Top of INFORMATION PROVIDED

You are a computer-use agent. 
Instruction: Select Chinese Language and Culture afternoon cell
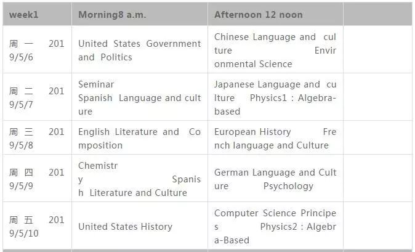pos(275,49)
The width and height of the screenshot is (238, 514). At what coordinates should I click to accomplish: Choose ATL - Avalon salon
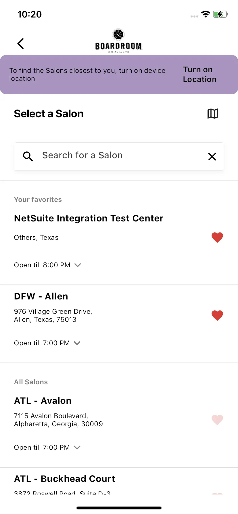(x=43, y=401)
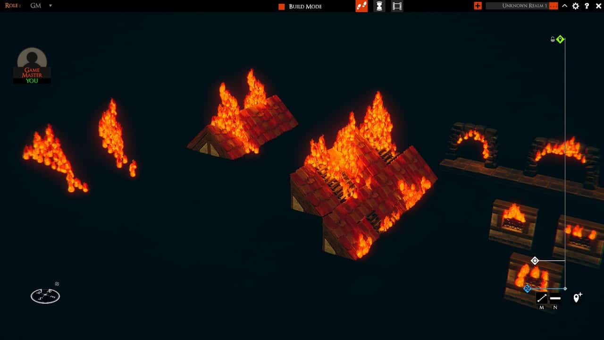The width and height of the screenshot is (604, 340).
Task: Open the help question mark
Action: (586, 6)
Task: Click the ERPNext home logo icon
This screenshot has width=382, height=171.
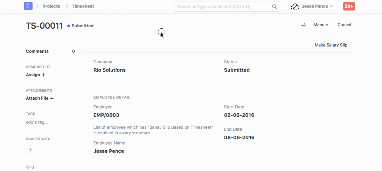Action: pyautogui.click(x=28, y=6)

Bottom of INFORMATION PROVIDED
Top of INFORMATION PROVIDED

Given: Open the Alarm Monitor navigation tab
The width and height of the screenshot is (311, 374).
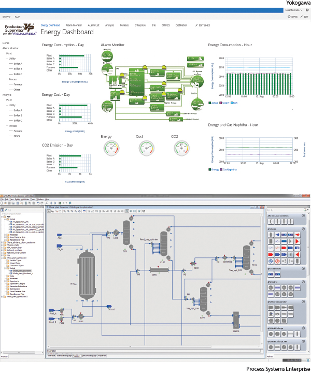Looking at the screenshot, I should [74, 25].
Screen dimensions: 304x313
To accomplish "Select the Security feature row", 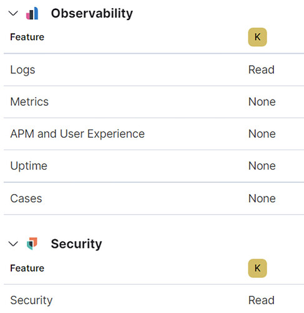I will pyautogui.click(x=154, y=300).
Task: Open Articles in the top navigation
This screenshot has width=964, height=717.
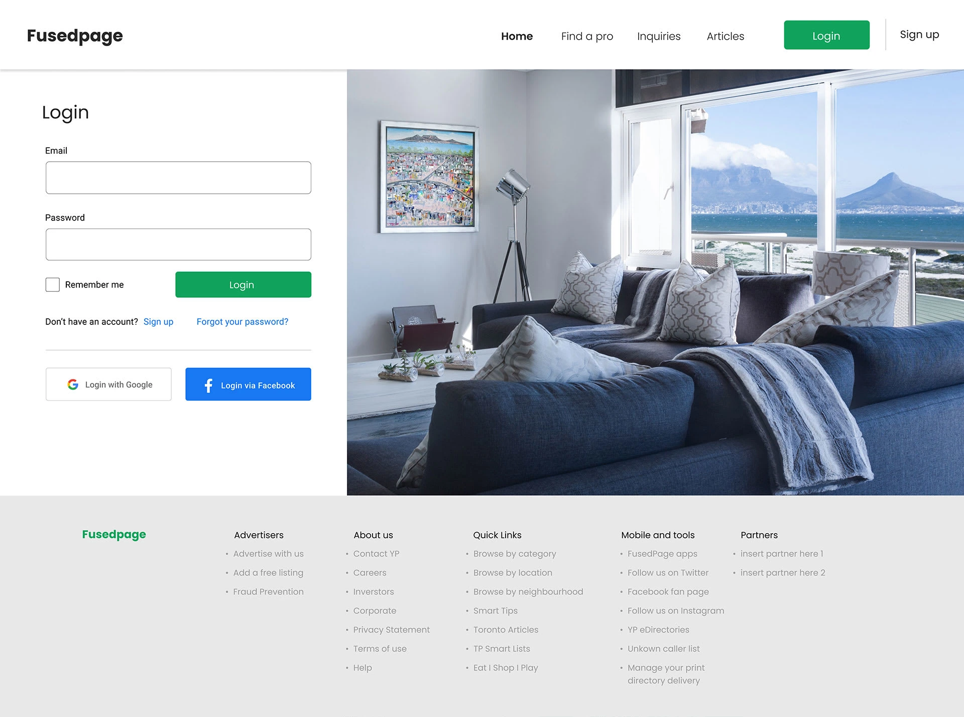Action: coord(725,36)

Bottom of INFORMATION PROVIDED
Top of INFORMATION PROVIDED

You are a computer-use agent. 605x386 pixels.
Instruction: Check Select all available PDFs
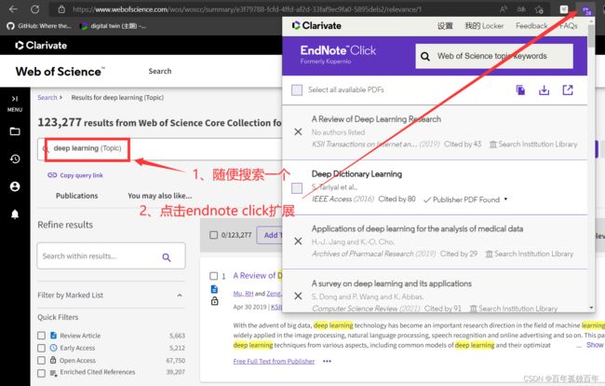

Bottom of INFORMATION PROVIDED

◆ **PROBLEM DETAILS**:
Copy all lines of the preceding data that hold the word "agent".

◆ **RESPONSE FOR THIS EXERCISE**:
You are a computer-use agent. 
You are a computer-use agent. 605x386 pixels.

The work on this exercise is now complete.